Best Practices for a Lossless Music Archive? 176

Sparagmei asks: "I'm a big music fan, and I like listening to the music I own on various pieces of digital gear. Right now, my library's at about 20,000 tracks, ripped from CDs to MP3 at 256kbps (enough that I can't tell the difference on my low-end playback gear). However, with the MP3 judgement rippling through the world, I'm interested in perhaps moving to a different compression standard. Before I do that, I'd like to ask a question: what lossless format would you recommend for making a digital 'master library' that could be (relatively) easily down-sampled to a compressed format?"

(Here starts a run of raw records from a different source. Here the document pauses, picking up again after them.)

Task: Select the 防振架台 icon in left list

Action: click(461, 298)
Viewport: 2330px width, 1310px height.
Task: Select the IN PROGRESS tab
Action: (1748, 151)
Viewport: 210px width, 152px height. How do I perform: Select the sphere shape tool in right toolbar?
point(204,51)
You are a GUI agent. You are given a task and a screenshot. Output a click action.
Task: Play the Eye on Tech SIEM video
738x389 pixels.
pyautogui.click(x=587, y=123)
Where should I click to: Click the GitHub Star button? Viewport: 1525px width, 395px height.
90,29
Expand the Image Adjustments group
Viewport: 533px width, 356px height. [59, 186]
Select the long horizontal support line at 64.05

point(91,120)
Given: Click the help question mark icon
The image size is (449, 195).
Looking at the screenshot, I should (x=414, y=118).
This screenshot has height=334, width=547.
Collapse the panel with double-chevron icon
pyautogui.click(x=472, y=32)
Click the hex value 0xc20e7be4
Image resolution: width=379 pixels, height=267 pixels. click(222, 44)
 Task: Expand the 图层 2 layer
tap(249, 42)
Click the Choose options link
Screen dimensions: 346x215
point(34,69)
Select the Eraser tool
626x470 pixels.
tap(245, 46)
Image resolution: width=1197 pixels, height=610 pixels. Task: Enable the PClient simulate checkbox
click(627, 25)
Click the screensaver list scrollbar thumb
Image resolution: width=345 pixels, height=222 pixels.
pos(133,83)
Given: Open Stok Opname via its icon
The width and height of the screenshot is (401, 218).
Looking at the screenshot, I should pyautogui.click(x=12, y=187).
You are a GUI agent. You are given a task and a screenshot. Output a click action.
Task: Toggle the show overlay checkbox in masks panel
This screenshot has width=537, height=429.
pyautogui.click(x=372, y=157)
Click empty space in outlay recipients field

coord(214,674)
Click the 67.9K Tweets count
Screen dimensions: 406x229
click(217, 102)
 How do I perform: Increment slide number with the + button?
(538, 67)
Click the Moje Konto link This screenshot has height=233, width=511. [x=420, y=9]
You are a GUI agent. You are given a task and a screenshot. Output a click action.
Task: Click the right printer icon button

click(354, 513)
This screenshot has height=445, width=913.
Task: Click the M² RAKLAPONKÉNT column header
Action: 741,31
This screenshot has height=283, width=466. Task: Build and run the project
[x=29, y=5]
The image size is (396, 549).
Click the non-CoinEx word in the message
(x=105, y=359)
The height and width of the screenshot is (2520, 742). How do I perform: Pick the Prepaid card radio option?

Important factors would be true losslessness, filesize (smaller than PCM WAV would be nice), embedded metadata (ID3v2-like), existence of automated ripper software, and (to a lesser extent) an open-source implementation of such software. Widespread playback implementation of the lossless codec is not an issue for me; the lossless library would likely be burned to archival DVD media and stored after being down-sampling with the chosen compressor. The reason I ask is this: I've got a 20,000-track re-ripping job ahead of me. I'd like to do that just once, lossless, so that years from now, when I decide to jump from Vorbis to 'komprezzor_2039_1337' or whatever, I don't need to drag out the old plastic discs. Thanks!"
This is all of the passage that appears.